- Theatrical release poster
- Directed by: Sidney Lumet
- Screenplay by: Moura Budberg (trans.)
- Based on: The Seagull 1896 play by Anton Chekhov
- Produced by: F. Sherwin Green Sidney Lumet
- Starring: James Mason Vanessa Redgrave Simone Signoret David Warner Harry Andrews Denholm Elliott Eileen Herlie Alfred Lynch Ronald Radd Kathleen Widdoes
- Cinematography: Gerry Fisher
- Edited by: Alan Heim
- Music by: Mikis Theodorakis
- Production companies: Sidney Lumet Productions Warner Bros.-Seven Arts
- Distributed by: Warner Bros.-Seven Arts (US) Warner-Pathé (UK)
- Release dates: December 23, 1968 (US); November 1969 (UK);
- Running time: 141 minutes
- Countries: United States United Kingdom
- Language: English

= The Sea Gull =

1968 film by Sidney Lumet

The Sea Gull is a 1968 British-American drama film directed by Sidney Lumet. The screenplay by Moura Budberg is adapted and translated from Anton Chekhov's classic 1896 play The Seagull.

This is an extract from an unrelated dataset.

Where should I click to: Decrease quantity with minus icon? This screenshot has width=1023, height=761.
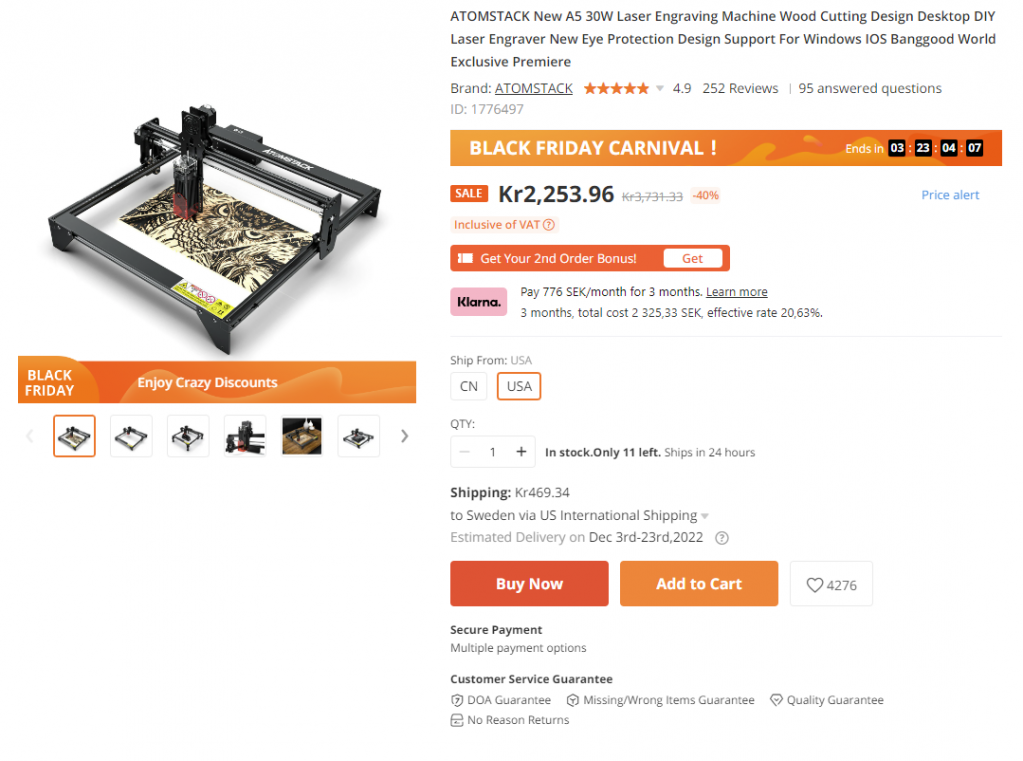[x=465, y=452]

The Warner Bros.-Seven Arts release was filmed at the Europa Studios in Sundbyberg, just outside central Stockholm.

==Plot==
Set in a rural Russian house, the plot focuses on the romantic and artistic conflicts among an eclectic group of characters. Fading leading lady Irina Arkadina has come to visit her brother Sorin, a retired civil servant in ailing health, with her lover, the successful hack writer Trigorin. Her son, brooding experimental playwright Konstantin Treplev, adores the ingenue Nina, who in turn is mesmerized by Trigorin. Their interactions slowly provoke the moral and spiritual disintegration of each of them and ultimately lead to tragedy.

==Cast==
- Vanessa Redgrave as Nina
- Simone Signoret as Irina Arkadina
- David Warner as Konstantin Treplev
- James Mason as Boris Alexeyevich Trigorin
- Harry Andrews as Pjotr Nikolayevich Sorin
- Denholm Elliott as Dr. Yevgeny Dorn
- Eileen Herlie as Polina
- Alfred Lynch as Semyon Medvedenko
- Ronald Radd as Shamraev
- Kathleen Widdoes as Masha

==Principal production credits==
- Cinematography - Gerry Fisher
- Production Design - Tony Walton
- Set Decoration - Rune Hjelm, Rolf Larsson
- Costume Design - Tony Walton

==Critical reception==
In his review in The New York Times, Vincent Canby described the film as "so uneven in style, mood and performance that there are times when you could swear that the movie had shot itself — though not quite fatally". Canby also mischaracterized the camera work, saying "Lumet's way with this adaptation by Moura Budberg is implacably straightforward. It plows ahead, scene by scene, act by act, in which there always is first an establishing long shot and then cuts to individual actors as they act and react. This kind of Secret Storm technique inevitably flattens out the nuances and the pauses that give depth to the tangled personal relationships. It also makes too literal the boredom and quiet despair that should hang over the Chekovian characters like an unseen mist. Most of the performances are excellent, but all of the actors seem to be on their own . . . Miss Signoret is simply miscast, if only because of her Frenchness. Her speech rhythms are so jarring that it's often impossible to understand her . . . As a result of the variety of styles, the movie turns into a series of individual confrontations that seem as isolated as specialty acts. Without the single dominating influence that should have been provided by Lumet, the play is fragmented beyond repair."

Time observed, "The paralyzing problem with this film version of Chekhov's first major play is that it is far too dramatic . . . Any traces of wit have been pretty well destroyed by Lumet's lumbering technique. The actors perform as if they were all on the verge of a nervous breakdown . . . Lumet moves his camera incessantly to give the illusion of action, but uses fadeouts to duplicate the curtain falling at the end of an act . . . Most disturbing of all, [he] and cinematographer Gerry Fisher have shot the whole film in softly gauzed pastel colors, thereby reducing Chekhov's intricate dramatic tapestry to the sleazy cheapness of a picture postcard."

Variety called it "a sensitive, well-made and abstractly interesting period pic."

According to the Time Out London Film Guide, it is "basically an actors' film . . . sometimes dull and almost always unsatisfactory, despite excellent performances."